Japan Trip 2016

Prelude: I think it's time to start the story of my 2016 trip to Japan.

The theme of this trip is Tenkara and friends. I will be visiting Go Ishii in Tokyo and Keiichi Okushi with Yuzo Sebata in Tadami. I invited Adam Klagsbrun to join me and the plan was to enjoy shopping and tourist things in Tokyo for a couple of days before we moved on to the fishing segment of the trip.

The trip actually began a couple of years ago as most of my trips do. Already I am planning for my next trip with my son Noah, I want to introduce him to international travel with Tenkara as the theme.

The backstory is, I meet Keiichi a couple of years ago and that is what created this adventure. He approached me to help him reach Tenkara anglers in the United States to offer his kind assistance in Keiryu fishing, particularly Tenkara. I was delighted that he chose me and the reason for this trip is to solidify our relationship and to satisfy my desire to meet more Tenkara people and fish Tenkara in Japan every chance that I can.

A by product of this adventure is also to experience it with Adam so he too can share this experience with his circle of friends. Adam is a talented travelling Tenkara angler, also savvy to international adventures. I really want to be able to share a common event like this with someone new, enter Isaac Tait of Fallish Tenkara. An American living in Tokyo that I've also invited to join us in Tadami.

All of us will converge at a final big Tenkara party in Tadami Bansho.

A third of the fun of a big trip like this is the planning stage. The other third is the trip itself and writing about it and the rest is all the knowledge, the new friends and the effect that they have afterward. It's all about Japanese culture, new Tenkara friends and learning new skills in many different areas of fishing, travel and culture.


Take off from Phoenix
The Trip: I think the first thing I should say is that Ishii-san (Go Ishii) was instrumental in our movement in and around Tokyo and on through to Tadami in Fukushima prefecture. I consider Ishii-san the #1 Tenkara Ambassador, period. That's a HUGE statement but hear me out. Go reaches across all lines, borders and politics to bring Japanese Tenkara to all that are within reach. This is my second Tenkara oriented trip to Japan and the second time that I was introduced to a deeper understanding of Tenkara through his translation of the language, his knowledge of Tenkara and his kind demeanor not to mention his kindness in running us around all over the area of adventure! #1 Tenkara Ambassador for traveling Tenkara Anglers...

With that in mind, Ishii-san was with us nearly the whole time. He did retreat home as I did some personal adventures in Tokyo but for the most part, before we arrived, he had asked us what we wanted to accomplish, made a plan and then we executed it with precision.
____________
Required actions:
[1] In the Japan trip account, where will everyone gather for the final big Tenkara party?
[2] Continue the account of the 2016 Tenkara trip to Japan from its last sentence, keeping the same first-person voice.

Dataset section:
____________
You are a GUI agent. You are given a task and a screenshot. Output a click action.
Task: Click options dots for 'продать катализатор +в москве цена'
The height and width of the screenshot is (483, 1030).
____________
Final results:
[1] Tadami Bansho.

[2]
My trip started with a hiccup, my son got a fever the day before we were to drive to San Diego from Phoenix, a pretty easy five or six hour car trip across desert and mountains to the coastal city in California. My family was to drive me to my departure airport and wish me well as I boarded the plane. Noah's slight illness prevented this from happening so I had to purchase a same day airfare which was nearly four times what it should have been. I had been effectively keeping costs down for the trip and this added to the cost but was necessary.

I got up Sunday morning early, put my clothes on, grabbed my smart phone and requested Uber X for the short drive to the airport near my home. As with any trip, the first steps are memorable, "Did I forget anything?" of course not, I had been planning this trip for quite some time and had detailed it in my notes throroughtly. My bags were packed the day before, all I had to do was to put my clothes on, brush my teeth and open the door.

A couple of weeks prior to our arrival, I started a Messenger Group for the participants of the trip so we could collectively understand each other. It is important for me to be as gentle to our hosts as possible as we are visitors yet to be able to communicate our desires to visit this or that place or meet people as we had planned and wow did we meet a lot of great people.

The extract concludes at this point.